In support of this conclusion, the Solicitor General cites a statement in the legislative history by Congressman Dingell, one of the cosponsors of the Clean Water Act in the House, specifically referring to nuisance litigation under the federal common law. See 118 Cong. Rec. 33757 (1972), 1 Legislative History of the Water Pollution Control Act Amendments of 1972 (Committee Print compiled for the Senate Committee on Public Works by the Library of Congress), Ser. 93-1, p. 252 (1973). In his statement, Congressman Dingell cited H.R. Rep. No. 92-1401, pp. 31-33 (1972), which quoted with approval from Illinois v. Milwaukee, 406 U.S. 91, and discussed two federal common-law nuisance actions then being pursued by the Department of Justice against alleged polluters. See also Milwaukee v. Illinois, 451 U.S., at 343-344 (BLACKMUN, J., dissenting).

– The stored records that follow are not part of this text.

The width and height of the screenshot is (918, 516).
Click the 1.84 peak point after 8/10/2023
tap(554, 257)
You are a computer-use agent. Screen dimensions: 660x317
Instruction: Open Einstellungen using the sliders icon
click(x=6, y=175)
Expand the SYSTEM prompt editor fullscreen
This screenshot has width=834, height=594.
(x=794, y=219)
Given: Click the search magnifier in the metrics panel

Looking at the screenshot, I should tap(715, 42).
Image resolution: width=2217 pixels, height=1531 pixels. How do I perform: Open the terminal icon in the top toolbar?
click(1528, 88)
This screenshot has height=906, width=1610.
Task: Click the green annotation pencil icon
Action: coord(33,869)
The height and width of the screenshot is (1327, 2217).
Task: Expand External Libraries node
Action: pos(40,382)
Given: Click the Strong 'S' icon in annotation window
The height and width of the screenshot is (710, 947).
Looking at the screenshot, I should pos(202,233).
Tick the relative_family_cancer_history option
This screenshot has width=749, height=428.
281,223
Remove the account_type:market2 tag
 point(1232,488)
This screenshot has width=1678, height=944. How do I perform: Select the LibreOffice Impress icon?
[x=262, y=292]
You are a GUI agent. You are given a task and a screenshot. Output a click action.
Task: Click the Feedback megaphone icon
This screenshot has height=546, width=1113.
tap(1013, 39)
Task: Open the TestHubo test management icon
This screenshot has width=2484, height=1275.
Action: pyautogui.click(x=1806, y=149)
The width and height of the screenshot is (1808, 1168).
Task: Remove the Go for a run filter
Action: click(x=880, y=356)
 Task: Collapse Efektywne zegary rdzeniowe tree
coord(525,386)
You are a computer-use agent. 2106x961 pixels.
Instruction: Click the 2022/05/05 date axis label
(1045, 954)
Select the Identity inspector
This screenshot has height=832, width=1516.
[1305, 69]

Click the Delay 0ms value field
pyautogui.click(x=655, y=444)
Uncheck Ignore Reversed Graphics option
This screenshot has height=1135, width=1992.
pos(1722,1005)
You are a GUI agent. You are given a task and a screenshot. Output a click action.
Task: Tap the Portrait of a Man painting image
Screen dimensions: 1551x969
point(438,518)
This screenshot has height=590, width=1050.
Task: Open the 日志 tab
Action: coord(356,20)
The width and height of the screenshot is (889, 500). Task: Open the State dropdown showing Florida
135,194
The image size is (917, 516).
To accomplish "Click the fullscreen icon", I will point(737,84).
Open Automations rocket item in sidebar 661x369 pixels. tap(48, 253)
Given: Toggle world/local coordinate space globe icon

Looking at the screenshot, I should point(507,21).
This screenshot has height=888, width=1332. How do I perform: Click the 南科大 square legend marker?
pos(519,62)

Although I agree with the Court's holding that neither of these statutes implicitly authorizes a private damages remedy. I reach that conclusion by a different route. Under the traditional common-law analysis discussed supra, at 23-24, the primary question is whether the statute was enacted for the special benefit of a particular class of which the plaintiff is a member. See Texas Pacific R. Co. v. Rigsby, 241 U.S., at 39-40. As we have held in the past, "[t]hat question is answered by looking to the language of the statute itself." Cannon v. University of Chicago, 441 U.S. 677, 689.
The language of neither the Clean Water Act nor the MPRSA defines any such special class. Both the substantive provisions of these statutes and the breadth of their authorizations of citizen suits indicate that they were "enacted for the protection of the general public." Cannon, supra, at 690. Thus, even under the more liberal approach to implied rights of action represented by Rigsby and its antecedents, respondents cannot invoke implied private remedies under these statutes. See generally California v. Sierra Club, 451 U.S., at 294-296.
Both statutes contain general statements of policy that indicate that they were enacted to serve a broad range of interests. Section 101(a) of the Clean Water Act, as set forth in 33 U.S.C. § 1251 (a), provides, in part:
"The objective of this chapter is to restore and maintain the chemical, physical, and biological integrity of the Nation's waters."
Section 2(b) of the MPRSA provides:
"The Congress declares that it is the policy of the United States to regulate the dumping of all types of materials into ocean waters and to prevent or strictly limit the dumping into ocean waters of any material which would adversely affect human health, welfare, or amenities, or the marine environment, ecological systems, or economic potentialities." 33 U.S.C. § 1401 (b).
The conclusion required by the statutory language is fortified by the legislative history on which the Court relies. I agree that the legislative deliberations about civil remedies under the Clean Air Act, see ante, at 17-18, n. 27, illuminate the meaning of the Clean Water Act and the MPRSA — since these statutes were enacted only a short time later and had similar environmental objectives — and that those deliberations reveal a conscious congressional choice not to authorize a new statutory damages remedy. Accordingly, I agree with the conclusion reached by the Court in Part II-A of its opinion, but I respectfully dissent from the remainder of its judgment.